Investment:  € 3.8 m.

EC Contribution€ 3.8 m.

Stakes

  • The outcomes provided by the two CEA institutes involved in the project (CEA-Liten as coordinator and CEA-Leti as contributor).

  • Specifications, design and manufacturability 
    CEA has contributed to the mask layout of the three prototypes: PYCSEL1 is a basic test vehicle for process development, PYCSEL2 is an intermediate prototype capable of single finger acquisition and PYCSEL3 is the final 4-finger sensor. CEA has been the main contributor of thermal active sensing and has performed all the thermal simulations with COMSOL to predict the charges generated and the expected contrast between ridges and valleys, depending on layer organization and thicknesses, and injected thermal power.

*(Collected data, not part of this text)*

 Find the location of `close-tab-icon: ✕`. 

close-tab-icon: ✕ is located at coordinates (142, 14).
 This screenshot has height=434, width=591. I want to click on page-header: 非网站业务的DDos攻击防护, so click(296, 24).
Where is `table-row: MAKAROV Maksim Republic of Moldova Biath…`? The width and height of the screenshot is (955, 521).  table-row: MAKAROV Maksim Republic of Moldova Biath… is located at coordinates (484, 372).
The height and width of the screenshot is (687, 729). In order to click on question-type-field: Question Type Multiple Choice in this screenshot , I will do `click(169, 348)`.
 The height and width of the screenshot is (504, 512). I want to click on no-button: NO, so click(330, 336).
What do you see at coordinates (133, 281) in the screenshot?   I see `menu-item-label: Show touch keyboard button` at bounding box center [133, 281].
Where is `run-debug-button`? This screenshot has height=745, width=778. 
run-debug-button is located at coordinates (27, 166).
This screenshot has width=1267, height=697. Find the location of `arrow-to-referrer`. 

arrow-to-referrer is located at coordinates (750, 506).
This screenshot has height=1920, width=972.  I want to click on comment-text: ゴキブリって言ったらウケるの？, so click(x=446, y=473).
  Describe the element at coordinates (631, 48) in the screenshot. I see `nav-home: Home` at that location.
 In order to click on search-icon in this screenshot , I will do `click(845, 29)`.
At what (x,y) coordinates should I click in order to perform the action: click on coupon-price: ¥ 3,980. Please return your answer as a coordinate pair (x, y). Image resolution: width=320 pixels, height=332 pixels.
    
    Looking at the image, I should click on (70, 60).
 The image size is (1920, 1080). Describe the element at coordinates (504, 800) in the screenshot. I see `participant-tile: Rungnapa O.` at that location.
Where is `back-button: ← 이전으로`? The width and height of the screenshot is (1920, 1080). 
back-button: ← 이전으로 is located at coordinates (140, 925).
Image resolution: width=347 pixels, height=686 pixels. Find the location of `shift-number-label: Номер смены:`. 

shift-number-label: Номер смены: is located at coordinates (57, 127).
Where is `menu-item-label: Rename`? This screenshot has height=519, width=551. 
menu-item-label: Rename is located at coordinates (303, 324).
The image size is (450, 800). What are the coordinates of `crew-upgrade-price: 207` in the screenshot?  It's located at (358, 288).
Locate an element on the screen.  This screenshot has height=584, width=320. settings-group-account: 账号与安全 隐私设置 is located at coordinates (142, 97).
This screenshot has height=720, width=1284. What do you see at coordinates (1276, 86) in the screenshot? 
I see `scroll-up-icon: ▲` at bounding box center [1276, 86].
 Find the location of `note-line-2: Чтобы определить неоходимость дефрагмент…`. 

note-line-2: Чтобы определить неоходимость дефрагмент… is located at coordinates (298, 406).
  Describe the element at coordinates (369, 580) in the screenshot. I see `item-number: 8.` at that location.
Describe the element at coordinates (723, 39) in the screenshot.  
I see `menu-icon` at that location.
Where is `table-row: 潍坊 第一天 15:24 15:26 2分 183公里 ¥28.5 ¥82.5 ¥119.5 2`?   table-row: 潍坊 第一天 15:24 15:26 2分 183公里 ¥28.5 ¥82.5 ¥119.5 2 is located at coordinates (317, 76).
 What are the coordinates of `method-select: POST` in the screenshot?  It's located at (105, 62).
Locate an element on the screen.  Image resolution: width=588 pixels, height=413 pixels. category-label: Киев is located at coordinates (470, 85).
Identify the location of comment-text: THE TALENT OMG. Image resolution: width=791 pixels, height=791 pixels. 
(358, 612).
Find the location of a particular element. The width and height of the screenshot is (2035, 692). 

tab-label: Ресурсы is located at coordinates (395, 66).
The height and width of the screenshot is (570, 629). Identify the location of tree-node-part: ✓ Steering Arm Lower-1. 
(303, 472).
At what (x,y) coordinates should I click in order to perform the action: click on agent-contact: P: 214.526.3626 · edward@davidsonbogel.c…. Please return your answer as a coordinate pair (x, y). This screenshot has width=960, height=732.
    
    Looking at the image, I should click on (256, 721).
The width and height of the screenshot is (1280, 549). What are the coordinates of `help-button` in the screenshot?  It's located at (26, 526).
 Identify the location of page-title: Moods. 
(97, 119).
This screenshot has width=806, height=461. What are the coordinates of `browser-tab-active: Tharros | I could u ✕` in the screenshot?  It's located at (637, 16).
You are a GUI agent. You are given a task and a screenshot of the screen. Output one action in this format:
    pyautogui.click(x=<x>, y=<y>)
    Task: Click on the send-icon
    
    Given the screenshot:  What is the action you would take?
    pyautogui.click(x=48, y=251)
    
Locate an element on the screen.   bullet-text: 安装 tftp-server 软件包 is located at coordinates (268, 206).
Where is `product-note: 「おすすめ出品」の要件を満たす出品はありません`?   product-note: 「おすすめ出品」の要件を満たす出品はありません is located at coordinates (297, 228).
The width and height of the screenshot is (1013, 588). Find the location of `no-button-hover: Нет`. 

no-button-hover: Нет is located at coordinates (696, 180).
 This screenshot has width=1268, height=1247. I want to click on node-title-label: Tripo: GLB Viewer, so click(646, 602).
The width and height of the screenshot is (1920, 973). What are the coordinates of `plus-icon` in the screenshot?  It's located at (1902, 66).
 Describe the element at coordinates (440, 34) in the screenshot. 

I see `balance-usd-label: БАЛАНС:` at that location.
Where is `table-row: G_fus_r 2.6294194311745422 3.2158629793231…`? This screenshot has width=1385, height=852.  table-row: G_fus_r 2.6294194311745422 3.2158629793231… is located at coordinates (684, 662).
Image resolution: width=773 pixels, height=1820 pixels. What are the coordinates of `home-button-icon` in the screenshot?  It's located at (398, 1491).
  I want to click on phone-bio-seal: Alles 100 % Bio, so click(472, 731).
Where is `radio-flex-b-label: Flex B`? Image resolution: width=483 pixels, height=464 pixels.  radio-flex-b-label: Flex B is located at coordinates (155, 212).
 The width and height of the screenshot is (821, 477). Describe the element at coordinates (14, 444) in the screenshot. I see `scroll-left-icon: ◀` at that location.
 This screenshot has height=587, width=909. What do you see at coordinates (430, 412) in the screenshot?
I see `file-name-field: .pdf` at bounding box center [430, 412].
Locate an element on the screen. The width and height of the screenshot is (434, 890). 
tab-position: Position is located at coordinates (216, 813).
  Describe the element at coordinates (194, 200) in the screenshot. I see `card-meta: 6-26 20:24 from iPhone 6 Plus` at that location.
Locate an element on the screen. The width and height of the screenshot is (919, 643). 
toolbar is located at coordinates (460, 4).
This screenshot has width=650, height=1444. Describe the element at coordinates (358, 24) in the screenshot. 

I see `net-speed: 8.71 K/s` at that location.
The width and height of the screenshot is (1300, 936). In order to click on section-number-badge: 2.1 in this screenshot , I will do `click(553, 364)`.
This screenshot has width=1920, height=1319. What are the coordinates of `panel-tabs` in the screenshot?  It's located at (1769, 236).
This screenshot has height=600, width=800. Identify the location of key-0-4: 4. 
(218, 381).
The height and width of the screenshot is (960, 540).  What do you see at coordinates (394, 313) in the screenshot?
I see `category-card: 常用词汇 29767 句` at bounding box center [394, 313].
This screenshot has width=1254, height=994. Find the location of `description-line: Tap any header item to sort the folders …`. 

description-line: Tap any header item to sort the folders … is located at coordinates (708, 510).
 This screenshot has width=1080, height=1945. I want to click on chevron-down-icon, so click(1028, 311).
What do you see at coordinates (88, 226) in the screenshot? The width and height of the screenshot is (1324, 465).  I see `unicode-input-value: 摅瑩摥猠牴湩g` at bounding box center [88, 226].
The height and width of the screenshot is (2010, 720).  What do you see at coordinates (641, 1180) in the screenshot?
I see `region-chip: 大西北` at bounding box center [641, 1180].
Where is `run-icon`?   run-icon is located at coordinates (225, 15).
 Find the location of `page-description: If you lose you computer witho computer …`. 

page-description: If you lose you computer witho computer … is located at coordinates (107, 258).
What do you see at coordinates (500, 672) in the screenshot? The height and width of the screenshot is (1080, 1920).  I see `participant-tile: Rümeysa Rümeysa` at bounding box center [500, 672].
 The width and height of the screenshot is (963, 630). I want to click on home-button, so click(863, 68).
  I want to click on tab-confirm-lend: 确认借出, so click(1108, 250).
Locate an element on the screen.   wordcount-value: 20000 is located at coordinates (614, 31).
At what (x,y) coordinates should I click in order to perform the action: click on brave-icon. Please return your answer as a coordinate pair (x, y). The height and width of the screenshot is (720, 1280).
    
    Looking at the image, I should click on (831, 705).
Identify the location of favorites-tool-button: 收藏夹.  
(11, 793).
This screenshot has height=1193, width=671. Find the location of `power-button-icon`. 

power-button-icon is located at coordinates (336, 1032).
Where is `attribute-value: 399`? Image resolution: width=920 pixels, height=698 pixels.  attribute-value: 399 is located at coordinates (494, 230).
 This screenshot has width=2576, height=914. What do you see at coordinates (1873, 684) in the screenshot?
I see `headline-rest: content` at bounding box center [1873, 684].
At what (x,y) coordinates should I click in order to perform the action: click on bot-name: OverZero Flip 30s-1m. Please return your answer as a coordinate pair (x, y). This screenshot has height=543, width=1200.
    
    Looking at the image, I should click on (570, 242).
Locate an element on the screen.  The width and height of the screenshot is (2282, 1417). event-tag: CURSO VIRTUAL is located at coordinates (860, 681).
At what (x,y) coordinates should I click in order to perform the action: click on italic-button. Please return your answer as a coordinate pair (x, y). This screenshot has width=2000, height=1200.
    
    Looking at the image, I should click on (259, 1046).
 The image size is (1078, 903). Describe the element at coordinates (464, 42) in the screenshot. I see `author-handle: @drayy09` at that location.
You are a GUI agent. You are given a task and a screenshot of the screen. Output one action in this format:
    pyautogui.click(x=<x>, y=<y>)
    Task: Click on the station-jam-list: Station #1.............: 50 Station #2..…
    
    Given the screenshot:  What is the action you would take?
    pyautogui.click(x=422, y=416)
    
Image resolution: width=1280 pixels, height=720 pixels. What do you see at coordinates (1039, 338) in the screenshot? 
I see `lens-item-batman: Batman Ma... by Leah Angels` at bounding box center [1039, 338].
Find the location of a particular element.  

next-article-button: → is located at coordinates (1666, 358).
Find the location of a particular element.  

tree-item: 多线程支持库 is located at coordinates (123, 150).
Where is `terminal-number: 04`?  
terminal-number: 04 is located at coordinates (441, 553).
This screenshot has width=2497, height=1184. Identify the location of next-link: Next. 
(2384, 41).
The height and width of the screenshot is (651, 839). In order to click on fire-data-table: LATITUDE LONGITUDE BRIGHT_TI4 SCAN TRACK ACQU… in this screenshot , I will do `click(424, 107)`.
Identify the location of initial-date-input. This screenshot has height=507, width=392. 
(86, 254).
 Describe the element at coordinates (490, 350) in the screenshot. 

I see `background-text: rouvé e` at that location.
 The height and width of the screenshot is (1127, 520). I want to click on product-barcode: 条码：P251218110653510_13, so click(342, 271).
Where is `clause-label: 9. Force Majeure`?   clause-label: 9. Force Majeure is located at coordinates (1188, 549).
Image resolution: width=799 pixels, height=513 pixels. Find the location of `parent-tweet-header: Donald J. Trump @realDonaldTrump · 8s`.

  • Sensor process flow and reliability
    CEA manufactures the frontplane section of the sensor located above the backplane IGZObased TFT array made by TNO using printing-based technologies. The specific pyroelectric layer is composed of PVDF-TrFE. CEA has also checked the frontplane reliability: the sensor must resist environmental changes and chemical and mechanical constraints as the fingers are contacting.

  • System integration
    CEA is participating in the system architecture design using inputs from thermal simulations conducted in WP1. It is also characterizing the results for comparison with simulations.

OBJECTIVES


  • The PYCSEL project development combines a printed pyroelectric organic sensor with active matrix TFT arrays on a mechanically-robust plastic foil. It focuses on user requirements in terms of easy system integration, conformability, ergonomics, large area acquisition and high resolution (Fingerprint Acquisition Profile plain 4-fingers - FAP60: 1600x1500 pixels @500 ppi).

  • The system involves integrating a printed pyroelectric Poly[vinylidene difluoride] (PVDF)-based sensor layer on a flexible Indium Gallium Zinc Oxide (IGZO) active matrix TFT foil to give a thin conformable fingerprint sensor without the need for any optical bulky and/or costly additional components. It offers differentiating properties for the portable governmental market since it provides a breakthrough in terms of mechanical robustness and conformability: advantages which also increase fingerprint sensor penetration into automotive (personalized human-machine interfaces or HMIs), machine-tool (user-restricted HMI), building (access control) and consumer (PCs) markets.


IMPACT

  • This is the first very large (4-finger) thermal active fingerprint sensor on a IGZO-based TFT active matrix using PVDF as the pyroelectric layer.